● **Things to do**
1) Copy the portion of the Alien Workshop passage below word for word, starting at "Since around 2000" and ending at "something similarly earth-shaking.".
2) Write the next part of the article about Alien Workshop's team signings, picking up right after its last sentence.

─── Source passage

Either way Arto’s enjoying the benefits of that big Burton wallet. Fuck, I would too, I guess. From the jump it looks like Burton inserting their poster boy into their new skate acquisition, a la Dr. Dre putting the Game into G-Unit. But you know the Alien guys are probably jumping up and down over the Arto move as well, and it might even have been their idea, which is really too bad because it’s the type of thing that could kill the company.

Since around 2000 Alien Workshop’s Johnny-and-Ed duo of Carter and Hill have developed a taste for the power move. Before that they dabbled a little bit—Jason Dill was long established from his 101 days, but after 23 he was farming his hair, skating DC flow and finding himself. Putting on Danny Way after Plan B folded the first time might count, if it wasn’t such an oddball matchup and if Way would’ve contributed more than a handful of tricks over the better part of a decade. I always wondered how much they paid him. Even when Habitat started their big acquisitions were Kerry Getz, during the Toy Machine exodus, and Tim O’Connor, at that point still known more for his skating than his mouth. It’s not like they were wooing Peter Smolik away from Shorty’s or something similarly earth-shaking.

But Alien’s strength is really its farm team, finding kids who would turn into fairly iconoclastic skaters way before anybody else figured it out. Around the same time they put Jason Dill on they also got Anthony Van Engelen from 23, and not long after they signed up a couple East Coast kids called Brian Wenning and Anthony Pappalardo—who together would put out three of the top five parts in Photosynthesis. Later they got Floridian troublemakers Danny Renaud and Ryan Nix, along with Canadian malcontent Ted DeGros, and more recently Alex Carolino, Grant Taylor, Steve Durante, Jake Johnson and Kevin Terpening. And they’re good at finding overlooked am kids like Danny Garcia, Silas Baxter Neal and Guru Khalsa.

──────
─── Exercise data

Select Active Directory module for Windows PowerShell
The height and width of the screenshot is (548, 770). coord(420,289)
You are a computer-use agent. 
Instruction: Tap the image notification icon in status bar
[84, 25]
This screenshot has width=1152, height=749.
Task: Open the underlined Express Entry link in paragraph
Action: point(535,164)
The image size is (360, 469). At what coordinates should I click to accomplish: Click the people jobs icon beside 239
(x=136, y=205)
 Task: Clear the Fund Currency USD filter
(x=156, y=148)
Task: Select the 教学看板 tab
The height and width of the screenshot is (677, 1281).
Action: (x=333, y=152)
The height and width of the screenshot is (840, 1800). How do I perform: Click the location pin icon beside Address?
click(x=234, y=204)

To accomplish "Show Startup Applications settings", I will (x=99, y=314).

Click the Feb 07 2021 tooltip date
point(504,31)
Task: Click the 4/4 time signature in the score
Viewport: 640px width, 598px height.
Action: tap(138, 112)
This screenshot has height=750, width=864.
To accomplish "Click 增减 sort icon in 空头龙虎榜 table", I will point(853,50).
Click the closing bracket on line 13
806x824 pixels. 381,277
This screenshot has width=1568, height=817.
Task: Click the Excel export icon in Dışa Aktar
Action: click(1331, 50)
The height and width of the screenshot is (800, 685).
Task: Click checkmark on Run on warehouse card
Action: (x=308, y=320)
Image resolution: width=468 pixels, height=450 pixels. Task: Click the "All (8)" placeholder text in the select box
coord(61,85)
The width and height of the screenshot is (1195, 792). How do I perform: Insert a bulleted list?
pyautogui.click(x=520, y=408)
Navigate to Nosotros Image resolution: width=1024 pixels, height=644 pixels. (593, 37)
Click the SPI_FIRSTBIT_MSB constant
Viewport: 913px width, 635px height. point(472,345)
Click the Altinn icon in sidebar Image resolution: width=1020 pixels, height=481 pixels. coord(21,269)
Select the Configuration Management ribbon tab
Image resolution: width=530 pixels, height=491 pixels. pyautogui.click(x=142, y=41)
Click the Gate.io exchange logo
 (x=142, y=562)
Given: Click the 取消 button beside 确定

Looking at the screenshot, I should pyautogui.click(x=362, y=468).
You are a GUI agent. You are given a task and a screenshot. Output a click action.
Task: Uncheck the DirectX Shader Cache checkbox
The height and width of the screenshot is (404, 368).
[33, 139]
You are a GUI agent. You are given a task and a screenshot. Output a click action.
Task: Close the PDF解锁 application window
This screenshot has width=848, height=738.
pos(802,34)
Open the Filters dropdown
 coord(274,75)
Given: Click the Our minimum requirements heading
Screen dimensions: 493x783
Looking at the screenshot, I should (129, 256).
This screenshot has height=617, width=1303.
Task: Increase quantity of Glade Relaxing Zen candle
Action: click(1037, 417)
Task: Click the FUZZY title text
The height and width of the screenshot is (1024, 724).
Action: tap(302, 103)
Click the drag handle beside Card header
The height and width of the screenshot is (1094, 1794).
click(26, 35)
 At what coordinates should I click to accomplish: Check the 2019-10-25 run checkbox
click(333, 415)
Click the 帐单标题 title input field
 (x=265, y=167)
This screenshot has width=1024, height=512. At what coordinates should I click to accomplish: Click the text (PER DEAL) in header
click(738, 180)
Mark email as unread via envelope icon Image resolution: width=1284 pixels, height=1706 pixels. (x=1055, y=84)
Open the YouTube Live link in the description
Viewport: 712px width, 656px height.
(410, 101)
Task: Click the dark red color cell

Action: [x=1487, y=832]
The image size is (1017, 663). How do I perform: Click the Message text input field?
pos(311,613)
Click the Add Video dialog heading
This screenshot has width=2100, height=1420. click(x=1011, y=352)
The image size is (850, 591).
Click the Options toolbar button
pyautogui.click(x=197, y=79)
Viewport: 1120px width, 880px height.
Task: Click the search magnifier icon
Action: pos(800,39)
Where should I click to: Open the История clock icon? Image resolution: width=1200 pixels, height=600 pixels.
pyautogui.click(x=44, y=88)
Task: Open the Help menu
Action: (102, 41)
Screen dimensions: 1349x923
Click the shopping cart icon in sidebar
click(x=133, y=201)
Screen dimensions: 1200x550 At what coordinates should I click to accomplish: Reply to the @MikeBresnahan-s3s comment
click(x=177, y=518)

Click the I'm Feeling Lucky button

──────

● **Replies**
1)
Since around 2000 Alien Workshop’s Johnny-and-Ed duo of Carter and Hill have developed a taste for the power move. Before that they dabbled a little bit—Jason Dill was long established from his 101 days, but after 23 he was farming his hair, skating DC flow and finding himself. Putting on Danny Way after Plan B folded the first time might count, if it wasn’t such an oddball matchup and if Way would’ve contributed more than a handful of tricks over the better part of a decade. I always wondered how much they paid him. Even when Habitat started their big acquisitions were Kerry Getz, during the Toy Machine exodus, and Tim O’Connor, at that point still known more for his skating than his mouth. It’s not like they were wooing Peter Smolik away from Shorty’s or something similarly earth-shaking.

2)
Whether it has to do with DNA’s Midwest HQ or the influence of the rest of the team or Carter and Hill’s general weirdness, all those kids developed into great skaters who were interesting to watch. Some of the pros they signed up clicked with the whole Alien/Habitat motif pretty clearly, like Janoski’s soft-shoe tech and Salazar’s balls-out speed, but other times the team moves ranged from perplexing to inexplicable. Danny Way was an early indicator here, but the addition of Steve Berra and Heath Kirchart in 2002 came way out of left field. Kirchart’s status as a shadowy rail virtuoso made him a logical guy to add, but then there was Berra, whose Hollywood pretentiousness and plain vanilla gap/ledge skating didn’t add much to the equation except sweet backside flips and a name that was already over the hill. Even without the much-ballyhooed fake spots in his DVS part, the skating was boring as fuck.

These were two big California pros though, and in the years that followed DNA would sign up marquee names like Colin McKay, Mike Taylor and Stevie Williams (briefly), and hot shoe ams like Dylan Rieder and Omar Salazar. Then there were all the pros they chased unsuccessfully, like Leo Romero, Darrell Stanton and Devine Calloway.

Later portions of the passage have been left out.